BBC Digital Public Space project
(Editor's note: It's a delight to welcome Mo to the blog with this, his first "official" posting).
His speech emphasized the BBC's support for the organisation and its philosophies in the context of the BBC's work on a 'new broadcasting system' that can reach everyone, is free at the point of use and makes BBC programmes available to all those who can benefit from them. The speech also discussed the ways the BBC is seeking to get the maximum value from its archive and asked the audience 'what good is it to retain this archive it if can't be shared?' before describing the 'digital public space' within which the BBC now sees itself as operating as it delivers its services online.
As Ralph noted, the digital public space can mean different things to different people. To some it's a philosophical ideal, the belief that UK citizens have the right to access and interact with the countries social and cultural assets online. To me in my role as Data Analyst within the BBC's small Archive Development team it's something very specific.
I and a couple of colleagues work on the Digital Public Space project. This is a partnership between the BBC and other cultural institutions in the UK, including museums, archives, libraries, galleries and educational bodies, all of whom share a vision of not simply using Internet technology as a distribution channel, but instead being part of that digital environment as it evolves: being part of the Web, rather than just on it.

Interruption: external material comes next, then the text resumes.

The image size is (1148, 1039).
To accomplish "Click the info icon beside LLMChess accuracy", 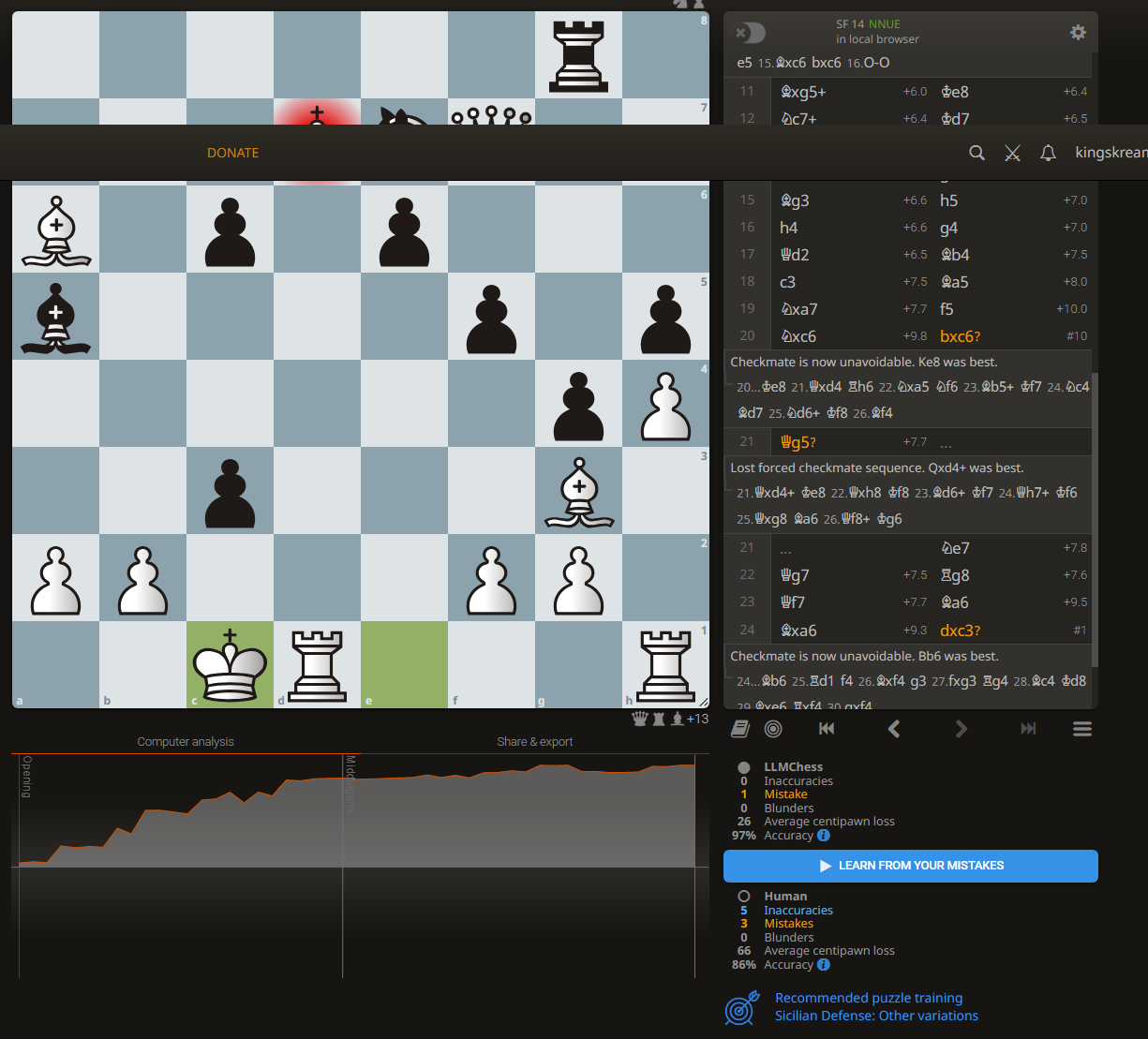I will pyautogui.click(x=823, y=836).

It aims to be an access point for all of the UK's cultural archives, marrying together both the rich information which has been carefully collated, checked and double-checked over the years by experts in their respective fields, with the more immediately-accessible higher level information and audio-visual material, both from the partners and around the Web.
The first step along the way in achieving this is a prototype which is being developed that brings together the archives and catalogues of some of the partnering institutions (including the BBC's) within an 'Umbrella' data model and creates a platform on which applications and interfaces for navigating, annotating and curating them can be built. Eventually, you would be able to access and add to this information through an online gateway, but there could also be specialist entry-points.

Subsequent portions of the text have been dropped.